◆ **Problem description**:
Give back, exactly and with nothing else, the lines running from the one that contains "You are a GUI" to the end of the entries below; do not include pictures.

◆ **Data shown**:
======
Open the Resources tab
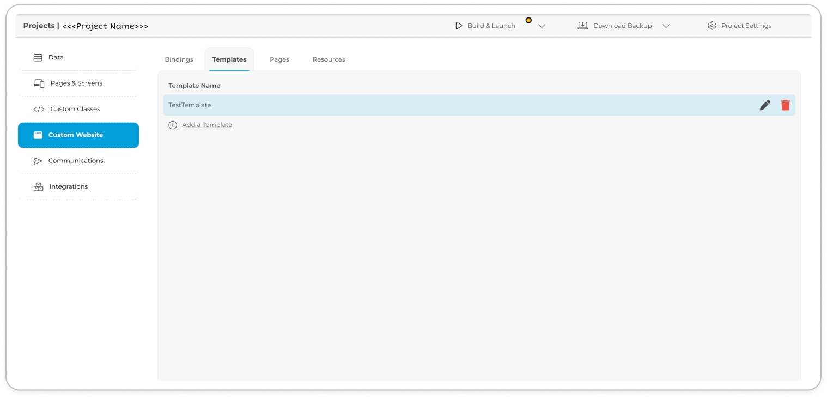This screenshot has width=827, height=398. 329,59
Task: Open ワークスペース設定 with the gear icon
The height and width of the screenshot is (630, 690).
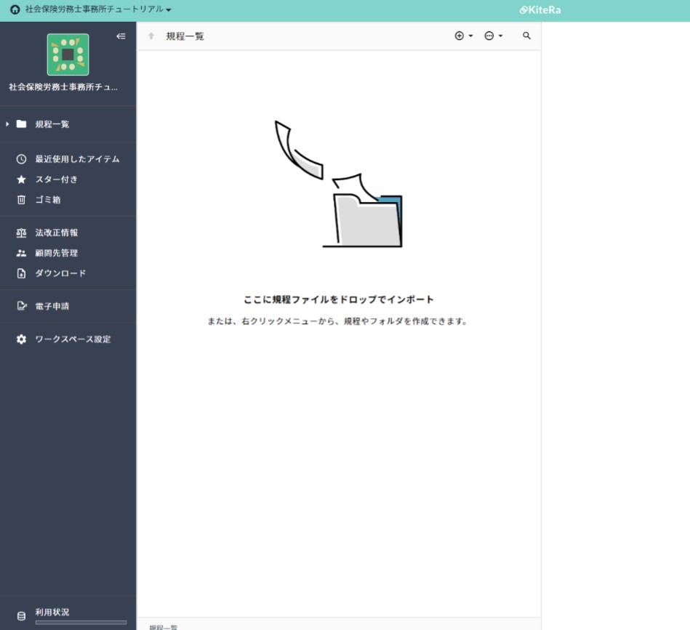Action: pos(22,339)
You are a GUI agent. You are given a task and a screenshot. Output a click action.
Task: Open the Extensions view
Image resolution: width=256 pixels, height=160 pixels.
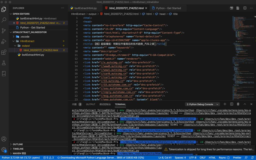[x=4, y=52]
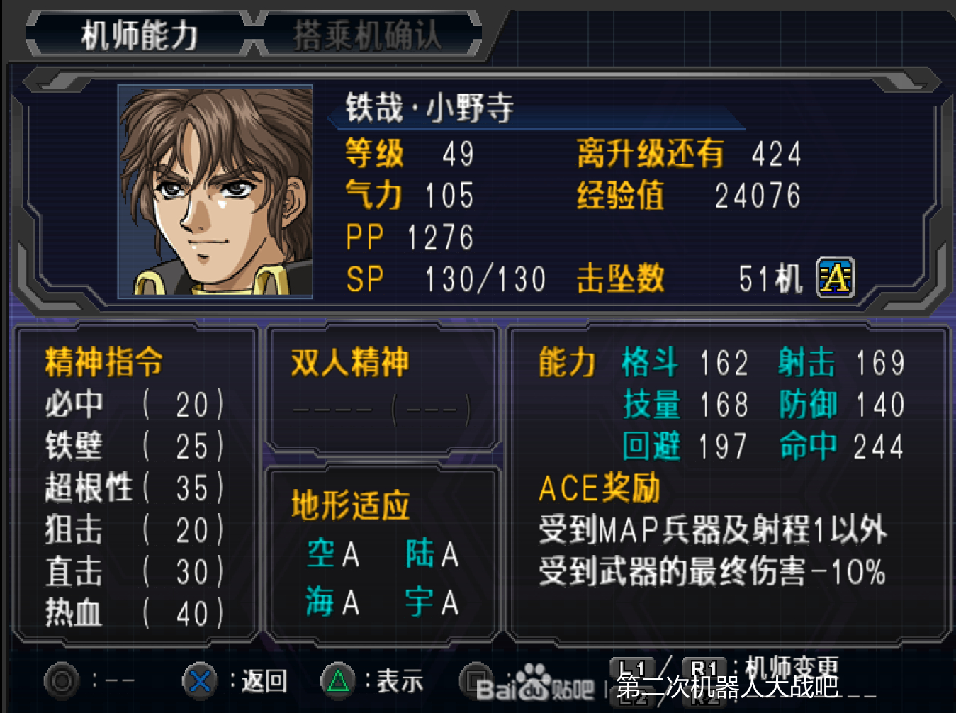Click the R1 shoulder button icon
Viewport: 956px width, 713px height.
point(704,669)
======
◆ **Response to the exercise**:
You are a GUI agent. You are given a task and a screenshot. Output a click action.
Task: Open the Extensions view
Image resolution: width=256 pixels, height=160 pixels.
[x=4, y=52]
Click the R1 shoulder button icon
Viewport: 956px width, 713px height.
point(704,669)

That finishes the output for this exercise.